Roald Amundsen was a polar technician. His approach to the Pole was slow, methodical and proven. He carried spare food, extra fuel and backups for all essential equipment. The team used skis and brought dogs to do the heavy pulling, saving the men’s strength. He also pragmatically calculated the worn-out dogs as food for the others.
Leaving their base at the Bay of Whales on October 19, 1911, Amundsen and Olav Bjaaland, Helmer Hanssen, Sverre Hassel and Oscar Wisting set out on skis with four sledges, each pulled by 13 Greenland dogs. As Norwegians, they were well trained in the use of skis, and during his Arctic years Amundsen had developed excellent dog-driving skills.

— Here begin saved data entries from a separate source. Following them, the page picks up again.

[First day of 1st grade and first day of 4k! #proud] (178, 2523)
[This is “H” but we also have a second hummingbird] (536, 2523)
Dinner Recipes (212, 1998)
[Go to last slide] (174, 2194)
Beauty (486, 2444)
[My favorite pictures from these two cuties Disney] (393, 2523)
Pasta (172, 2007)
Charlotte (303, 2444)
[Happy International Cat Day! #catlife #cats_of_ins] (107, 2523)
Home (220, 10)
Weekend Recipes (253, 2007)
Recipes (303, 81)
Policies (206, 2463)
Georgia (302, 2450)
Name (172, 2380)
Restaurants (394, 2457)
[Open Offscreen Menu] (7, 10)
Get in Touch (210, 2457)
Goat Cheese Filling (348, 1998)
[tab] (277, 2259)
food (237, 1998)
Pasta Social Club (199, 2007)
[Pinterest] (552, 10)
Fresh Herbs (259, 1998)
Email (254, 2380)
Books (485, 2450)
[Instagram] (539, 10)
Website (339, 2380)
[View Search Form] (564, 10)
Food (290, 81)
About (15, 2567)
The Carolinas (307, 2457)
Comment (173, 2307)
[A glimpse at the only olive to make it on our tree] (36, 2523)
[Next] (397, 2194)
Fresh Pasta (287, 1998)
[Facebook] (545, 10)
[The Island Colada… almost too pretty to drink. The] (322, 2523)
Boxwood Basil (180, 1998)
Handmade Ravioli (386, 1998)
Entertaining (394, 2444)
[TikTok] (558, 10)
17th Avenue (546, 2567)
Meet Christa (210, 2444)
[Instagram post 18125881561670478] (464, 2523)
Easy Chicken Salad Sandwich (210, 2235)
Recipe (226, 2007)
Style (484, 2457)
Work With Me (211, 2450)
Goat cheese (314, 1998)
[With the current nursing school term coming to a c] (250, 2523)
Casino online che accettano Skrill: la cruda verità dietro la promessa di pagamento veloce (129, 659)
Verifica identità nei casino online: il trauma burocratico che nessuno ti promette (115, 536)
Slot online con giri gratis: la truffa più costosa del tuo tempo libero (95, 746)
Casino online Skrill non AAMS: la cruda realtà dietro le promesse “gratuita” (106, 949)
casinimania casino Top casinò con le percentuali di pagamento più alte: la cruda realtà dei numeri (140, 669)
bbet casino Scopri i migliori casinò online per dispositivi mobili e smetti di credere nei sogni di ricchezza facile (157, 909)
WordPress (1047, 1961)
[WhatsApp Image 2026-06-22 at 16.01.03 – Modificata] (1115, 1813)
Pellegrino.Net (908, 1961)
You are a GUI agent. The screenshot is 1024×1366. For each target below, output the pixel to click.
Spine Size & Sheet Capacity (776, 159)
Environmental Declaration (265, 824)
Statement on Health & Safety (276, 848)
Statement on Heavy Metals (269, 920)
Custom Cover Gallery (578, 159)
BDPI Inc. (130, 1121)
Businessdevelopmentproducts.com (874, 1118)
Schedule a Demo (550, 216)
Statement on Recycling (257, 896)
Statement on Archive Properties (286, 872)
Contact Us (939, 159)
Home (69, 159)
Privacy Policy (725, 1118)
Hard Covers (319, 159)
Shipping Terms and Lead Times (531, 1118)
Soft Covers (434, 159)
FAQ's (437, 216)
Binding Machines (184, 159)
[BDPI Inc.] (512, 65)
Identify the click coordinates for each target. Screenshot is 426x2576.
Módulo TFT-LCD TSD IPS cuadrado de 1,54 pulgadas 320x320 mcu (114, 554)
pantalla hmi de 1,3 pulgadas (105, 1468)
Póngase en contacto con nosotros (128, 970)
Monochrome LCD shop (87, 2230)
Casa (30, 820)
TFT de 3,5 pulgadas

This served them well.
The five men climbed (and named) Axel Heiberg Glacier to the Polar Plateau and reached the South Pole on December 14, 1911. They camped in a dark-green tent for three days at what they called 'Polheim' and made weather observations and precisely calculated their position. Amundsen claimed the Polar Plateau for Norway, naming it King Haakon VII Land, and wrote a note for Scott that he left in the tent. Then, they turned for home, triumphant.
In contrast to Scott’s desperate race against starvation just a month later, the Norwegians’ return trip from S 90° to their coastal base seems little more than a bracing ski trek. ‘On January 25, at 4am,’ Amundsen laconically recorded in his diary, ‘we reached our good little house again, with two sledges and 11 dogs; men and animals all hale and hearty.’
Amundsen’s polar camp remains buried under the annual accumulations of snow, and by now should be about 12m below the snow surface. In 1993 a Norwegian group came to the Pole with hopes of recovering the tent, Norwegian flag and sledge for display at the 1994 Winter Olympics in Lillehammer. They gave up when one of the group fell 40m down a crevasse and was killed. The huts Amundsen left at his camp on the Ross Ice Shelf at the Bay of Whales disappeared long ago as pieces of the ice shelf calved and floated out to sea.